Washington only works when it creates infrastructure that gives us all an opportunity to succeed. The key to a safe, reliable, and efficient transportation system is to face economic reality and the changing preferences of our state’s residents. We can provide all Washingtonians with the freedom to get around safely, efficiently, and affordably by focusing our investments around three key principles: fix it first, more transit, and build great, healthy communities.
- From 2001 to 2009, young people between the ages of 16–34 drove less, cutting miles driven by 23%.
- AARP estimates that 1 in 5 people age 65+ do not drive and more than 50% of these non-drivers stay home due to lack of transportation options.
- Fixing a road that is already worn out can cost three times as much as keeping a road in good condition with regular maintenance.
- Road and bridge repair projects create 17 percent more jobs per billion dollars than building new highway miles.
- New transit and bicycle infrastructure both generate 40 percent more jobs per dollar invested than similar spending on new highways.
- Less than 2% of the state’s $9.8 billion transportation budget is allocated to keeping buses and trains running.
- Twelve transit agencies have had to reduce service since 2009.
- 13% of all trips and 10% of all miles traveled are made by bicycle or on foot; yet, bicycle and pedestrian projects get less than 1% of the state’s transportation budget.
- In Seattle, a household can save an estimated $11,622 each year by riding transit instead of driving.
- Transportation accounts for more than half of our state’s greenhouse gas emissions.
Fix It First
- Prioritize new highway investments to fix bridges and roads, and maintain and replace our ferry system: at least $300 million annually.
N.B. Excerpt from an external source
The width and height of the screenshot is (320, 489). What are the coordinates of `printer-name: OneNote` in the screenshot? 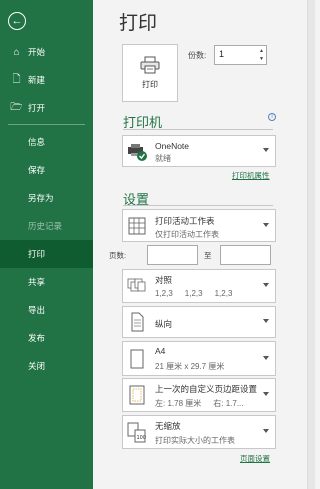 It's located at (172, 146).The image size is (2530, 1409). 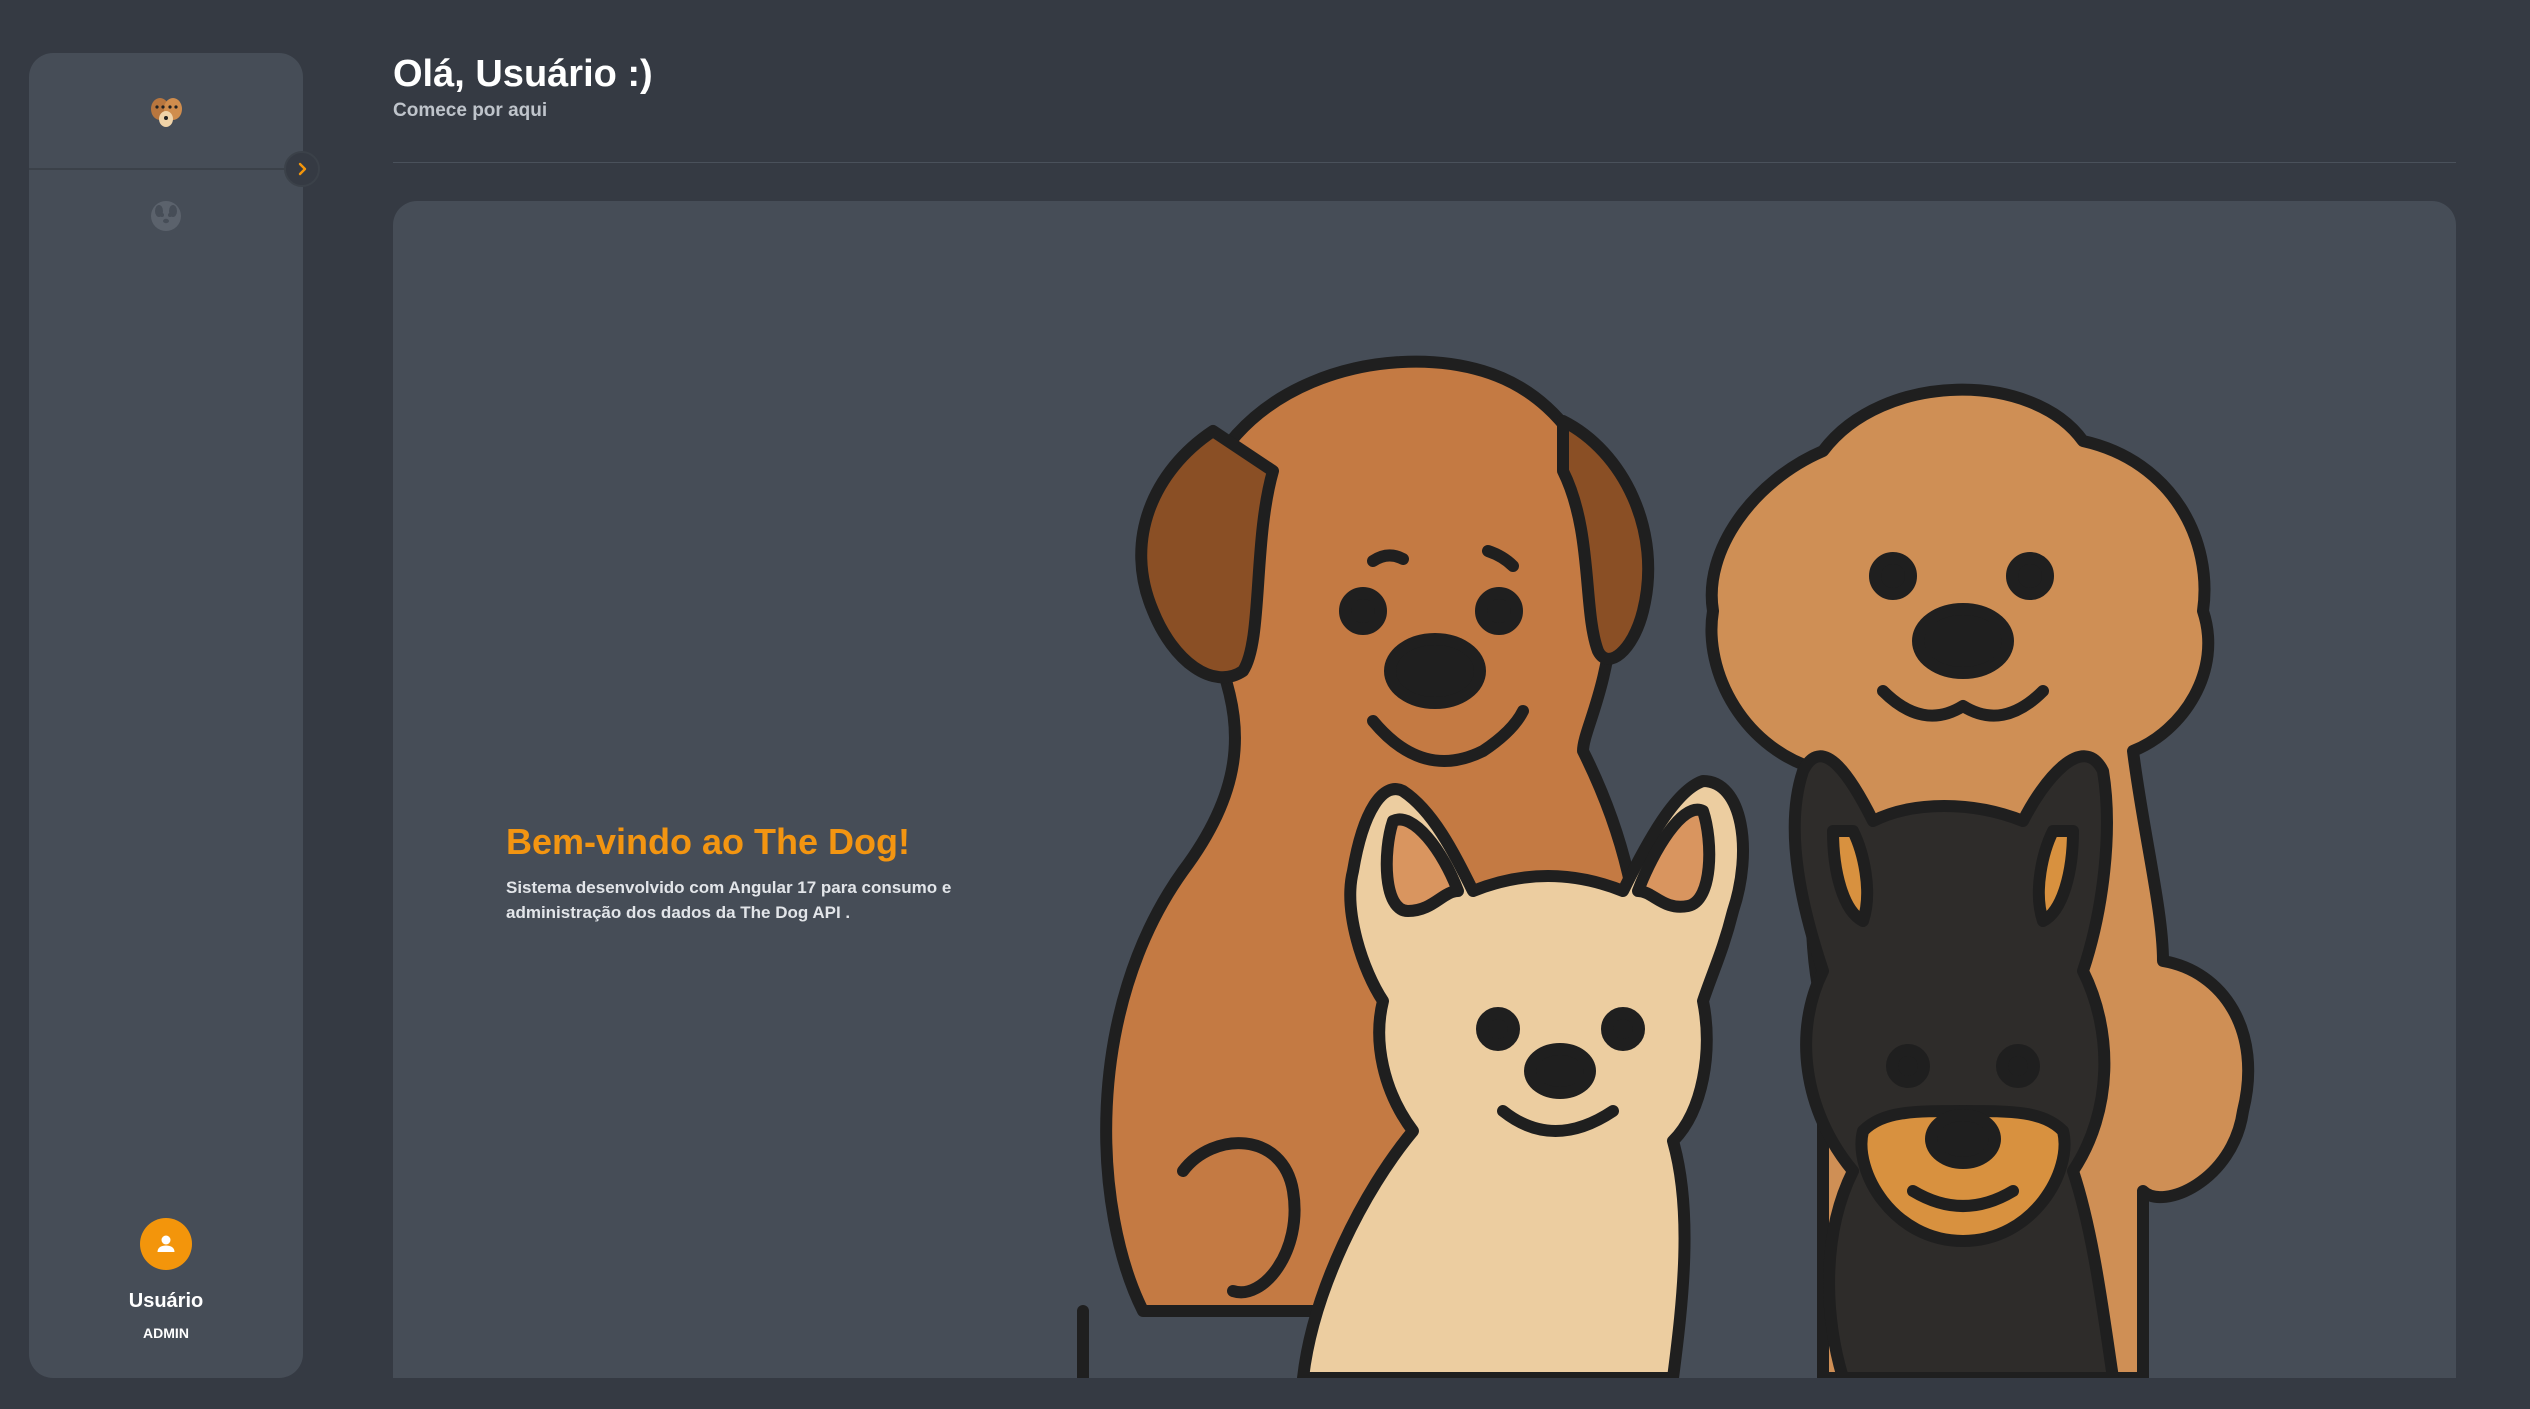 What do you see at coordinates (1424, 85) in the screenshot?
I see `page-header: Olá, Usuário :) Comece por aqui` at bounding box center [1424, 85].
- Increase direct state investments and authorize new local funding tools to enable local governments to repair, maintain, and improve local roads, traffic signals, and facilities for safe biking and walking.
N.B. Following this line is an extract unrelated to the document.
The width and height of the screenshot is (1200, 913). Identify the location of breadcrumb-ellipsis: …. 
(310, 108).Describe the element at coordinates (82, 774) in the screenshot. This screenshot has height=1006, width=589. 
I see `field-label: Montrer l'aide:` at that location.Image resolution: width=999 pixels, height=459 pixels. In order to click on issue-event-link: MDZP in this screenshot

- Adopt a Fix It First policy to guide state investments and federal funds allocation.
- Invest in strategic road projects that will increase the movement of people and goods, create jobs, and improve the health, safety and sustainability of our communities, and have realistic financing plans that are fiscally responsible.
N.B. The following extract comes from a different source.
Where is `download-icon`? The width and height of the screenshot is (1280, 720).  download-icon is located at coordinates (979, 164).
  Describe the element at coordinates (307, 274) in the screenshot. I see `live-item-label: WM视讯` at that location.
- Increase direct state funding for transit, and intercity rail operations and maintenance, from diversified revenue sources, to maintain current service levels: $400 million annually.
- Invest in strategic transit improvements to accommodate anticipated population growth.
- Authorize a diverse menu of additional local or regional revenue options for all transit agencies, including a local option motor vehicle excise tax (MVET).
Build Great, Healthy Communities
- Provide grants for local governments to implement Complete Streets, Safe Routes to Schools and bicycle and pedestrian infrastructure: $150 million annually.
- Establish an Equitable Transit Communities grant program to incentivize affordable housing near high-capacity transit stations: $50 million annually for local governments to use on transportation improvements.
- Invest in clean water infrastructure to reduce polluted stormwater runoff: $75 million annually.
- Create a Deputy Secretary for Sustainable Communities within WSDOT to make sure that policies to improve transportation choices, housing, health status and environment are coordinated throughout state government.
- Adopt a plan to ensure that the transportation system meets the state’s greenhouse gas emission limits.